At the time of the tool’s creation, limited evidence required researchers to work with experts and use data from other athletic/ dance populations to surmise injury risks for dance forms other than ballet and contemporary modern dance. A revised version might be required to better represent emerging data and trends. In addition, if a future revised version of the DSMCS is indeed needed, consideration will be given to the feedback received from the validity study (including more integration of the upper extremity, evaluating transitions between movements, and more dynamic movements) and will be weighed against the existing evidence and practical consideration (such as time and ease of administration). Future research could expand upon the current study by conducting longitudinal investigations to evaluate predictive validity over time, adapting the DSMCS for younger or less experienced dancers, and integrating the tool into dance curricula or injury prevention programs.

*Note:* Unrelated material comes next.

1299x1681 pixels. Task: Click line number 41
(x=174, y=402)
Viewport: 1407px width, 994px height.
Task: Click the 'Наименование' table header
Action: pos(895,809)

With good-to-excellent validity and reliability, preliminary data indicate that the DSMCS shows strong potential for screening movement abnormalities in dancers and identifying patterns associated with increased injury risk. Importantly, it can be used by trained health professionals and dance educators to assess dancers across multiple genres, reflecting the diverse training typical of youth and collegiate programs. To the authors’ knowledge, the DSMCS is the only screening tool designed specifically for multi-genre dancers that incorporates speed-contingent tasks and tasks performed under added cognitive load. By providing objective, dance-specific movement assessments, the DSMCS has the potential to directly inform injury prevention strategies, optimize performance, and guide individualized training interventions, representing a meaningful advancement in dancer health and education.
We extend our thanks to Lisa McCabe, SPT, BS, and Riley Tiarks, BFA, BS and the Maggie Allesee Department of Theatre and Dance students for their participation.
The authors declare that they have no competing interests.